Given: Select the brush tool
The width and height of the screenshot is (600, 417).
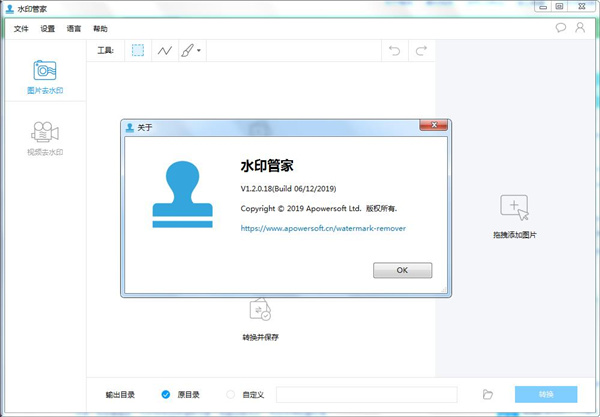Looking at the screenshot, I should tap(187, 50).
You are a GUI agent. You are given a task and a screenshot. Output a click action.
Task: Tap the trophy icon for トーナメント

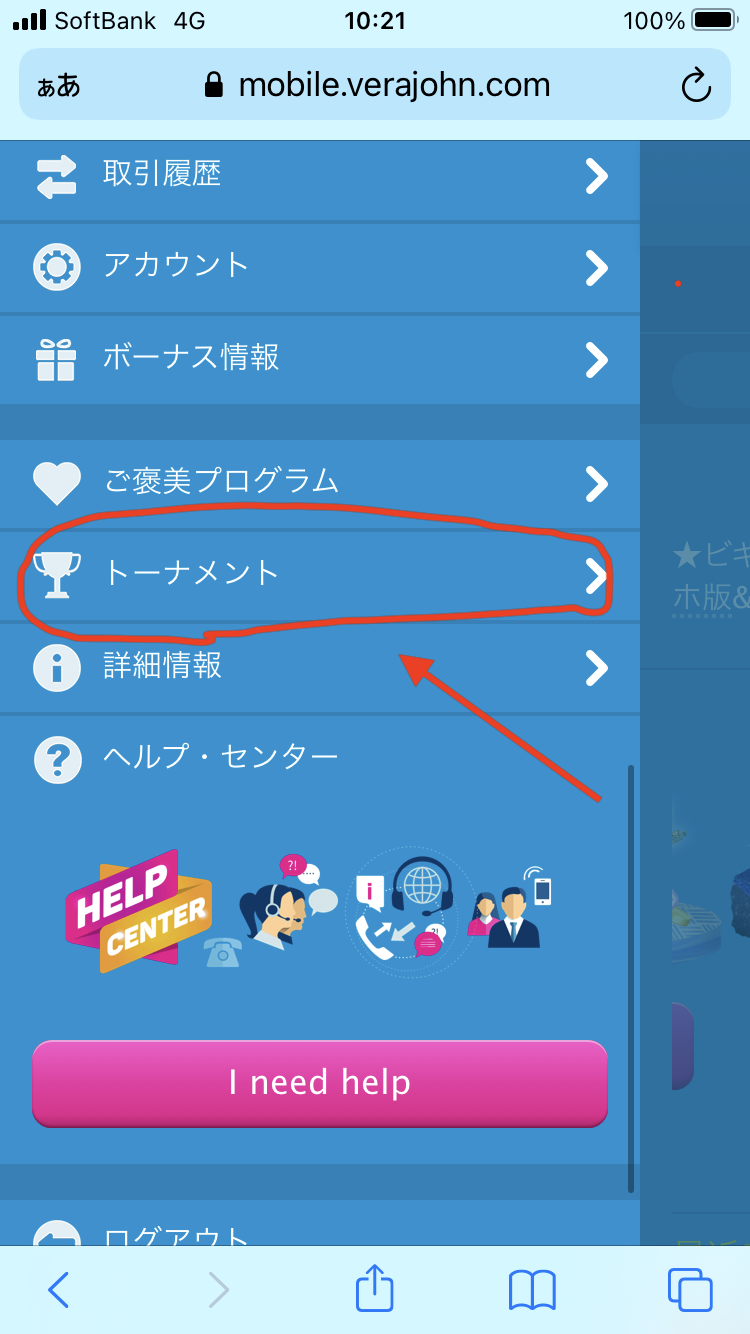[57, 574]
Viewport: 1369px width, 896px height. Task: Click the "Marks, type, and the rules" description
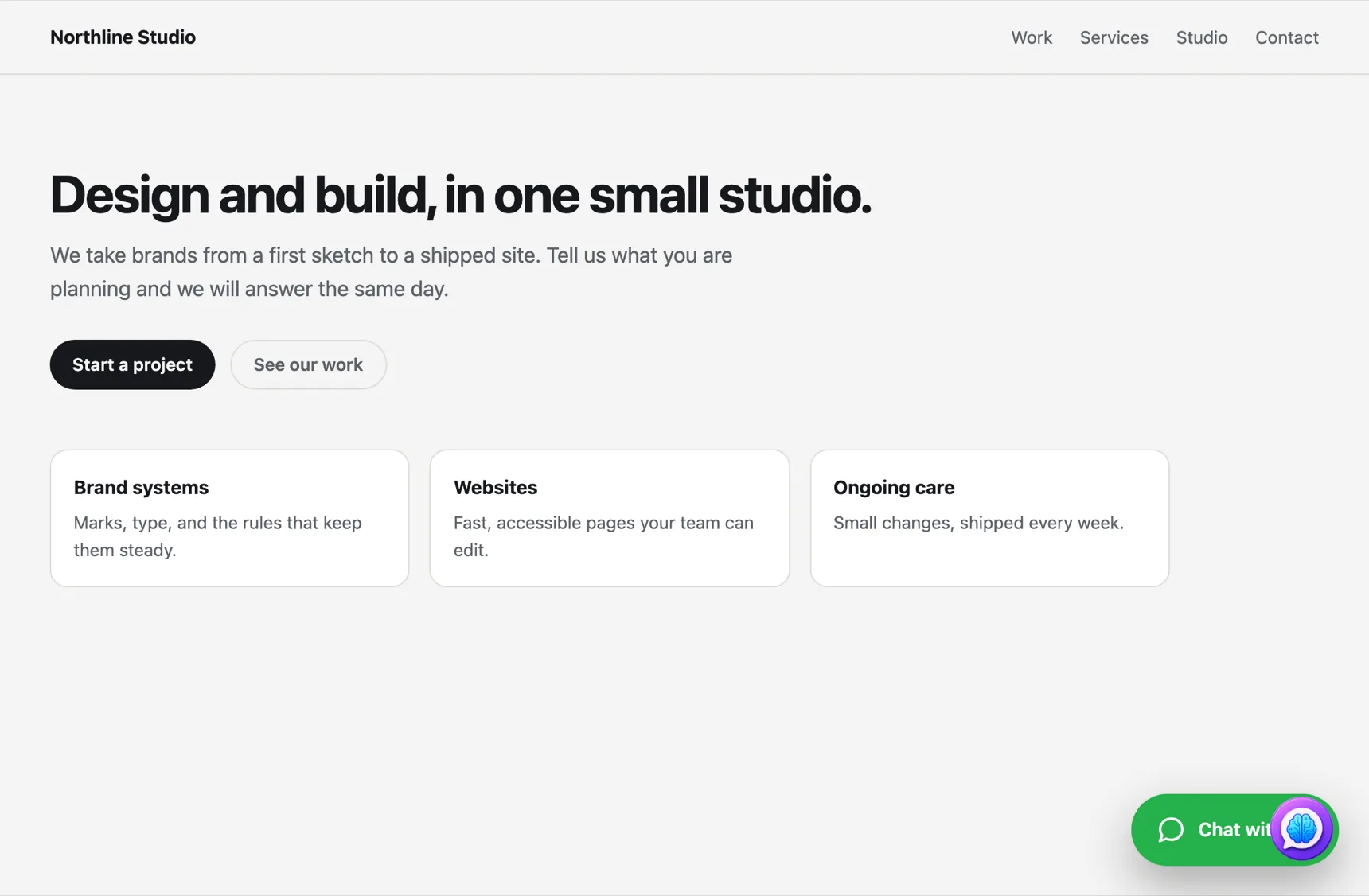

▬▬▬▬▬▬▬▬▬▬

(EXERCISE GOAL) Restate all the material verbatim; omit every picture.

(TASK OUTPUT)
Given: Select the brush tool
The width and height of the screenshot is (600, 417).
Looking at the screenshot, I should tap(187, 50).
You are a GUI agent. You are given a task and a screenshot. Output a click action.
Task: Tap the trophy icon for トーナメント

[57, 574]
Viewport: 1369px width, 896px height. Task: Click the "Marks, type, and the rules" description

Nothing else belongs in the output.